Question

The probability that a non-leap year selected at random will have 53 Sundays or 53 Saturdays is:

• A. \( \frac{1}{7} \)
• B. \( \frac{2}{7} \)
• C. \( 1 \)
• D. \( \frac{2}{365} \)

Hint:

Focus on the remainder when the number of days in a year is divided by 7. This remainder determines the number of days that occur 53 times.

Answer 1

The Correct Option is B

Step 1: Determine the number of days and extra days in a non-leap year.
A non-leap year has 365 days, which is \( 52 \) weeks and \( 1 \) extra day (\( 365 = 52 \times 7 + 1 \)).
Step 2: Identify the possible outcomes for the extra day.
The extra day can be any of the 7 days of the week: {Sunday, Monday, Tuesday, Wednesday, Thursday, Friday, Saturday}. Each is equally likely with a probability of \( \frac{1}{7} \).
Step 3: Determine the conditions for 53 Sundays or 53 Saturdays.
For 53 Sundays, the extra day must be a Sunday.
For 53 Saturdays, the extra day must be a Saturday.

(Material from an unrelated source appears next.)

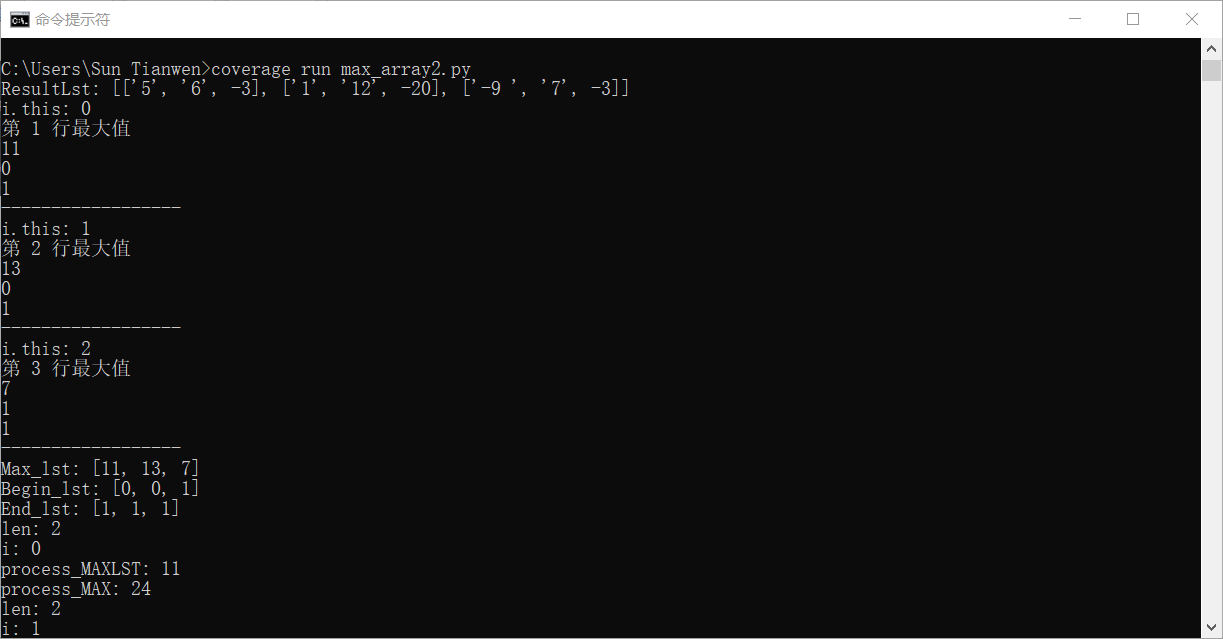Click the vertical scrollbar thumb
The image size is (1223, 639).
click(x=1211, y=70)
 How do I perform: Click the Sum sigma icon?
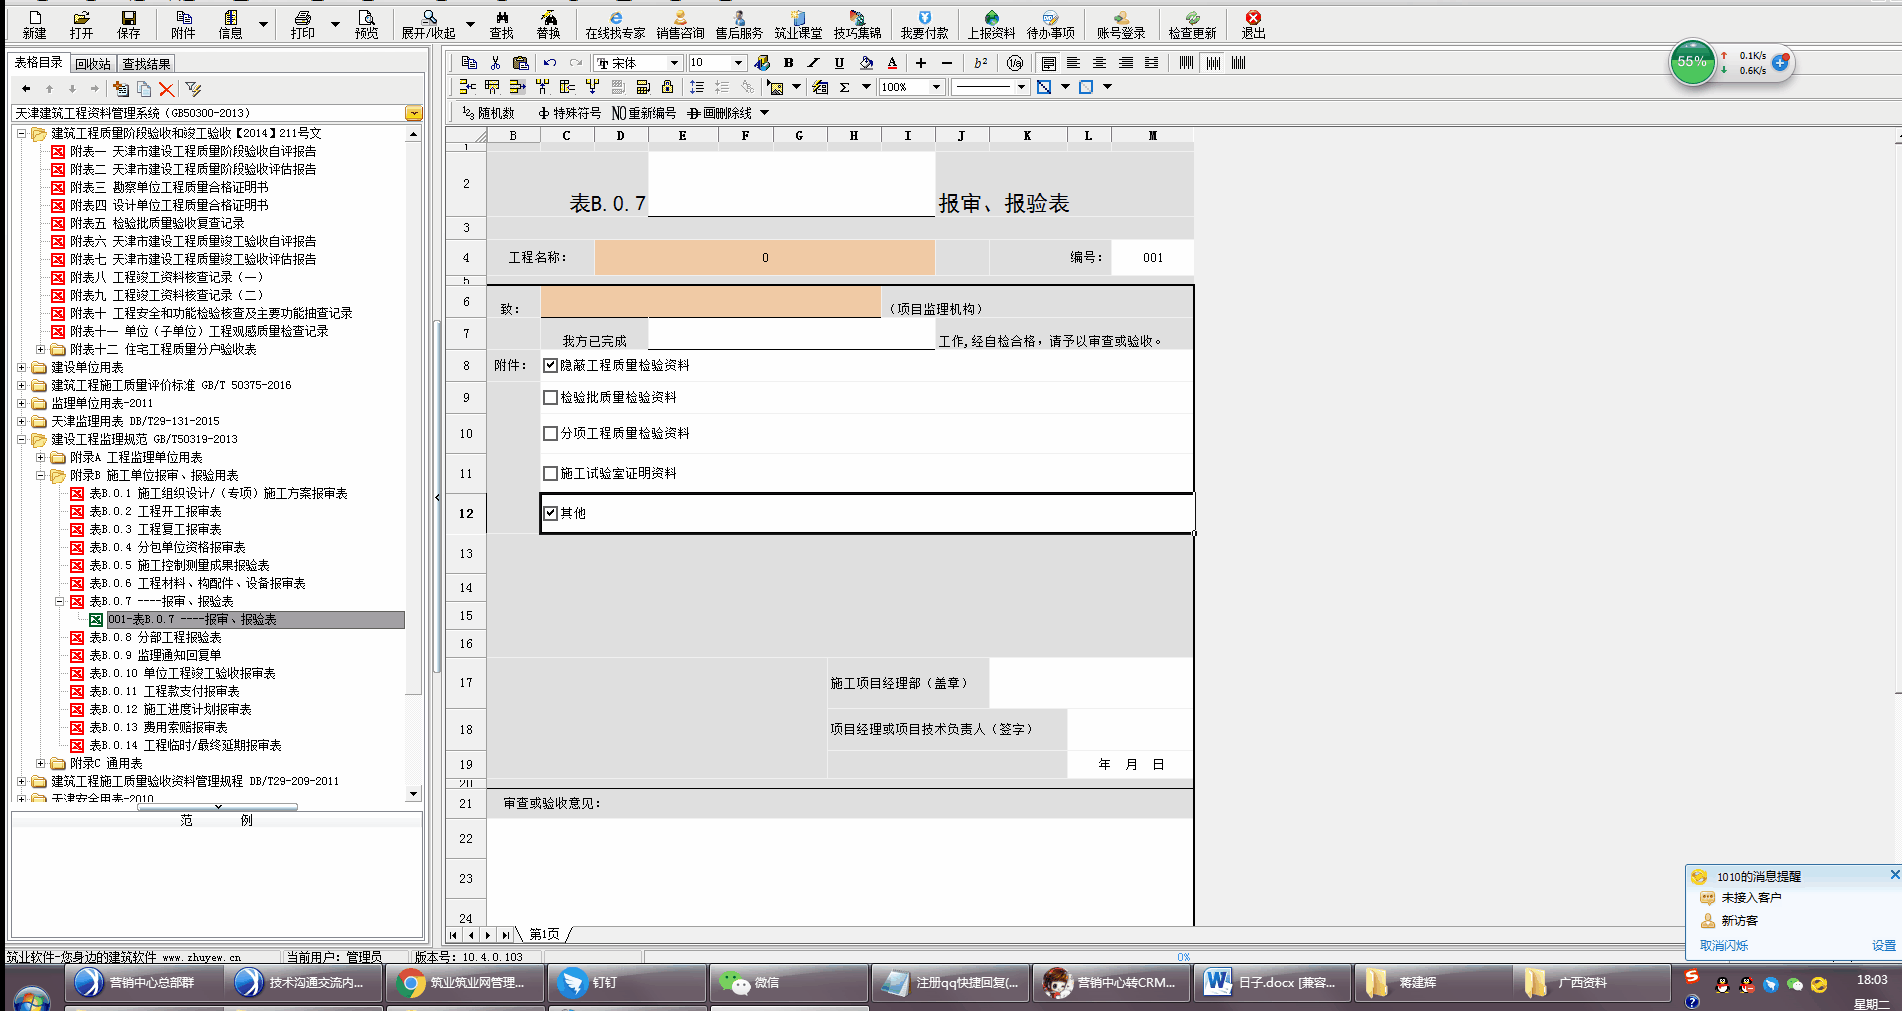coord(845,87)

Step 4: Calculate the probability of each event.
\[ P(53 \text{ Sundays}) = P(\text{extra day is Sunday}) = \frac{1}{7} \] \[ P(53 \text{ Saturdays}) = P(\text{extra day is Saturday}) = \frac{1}{7} \]
Step 5: Calculate the probability of 53 Sundays or 53 Saturdays.
Since these are mutually exclusive events,
\[ P(53 \text{ Sundays or } 53 \text{ Saturdays}) = P(53 \text{ Sundays}) + P(53 \text{ Saturdays}) = \frac{1}{7} + \frac{1}{7} = \frac{2}{7} \]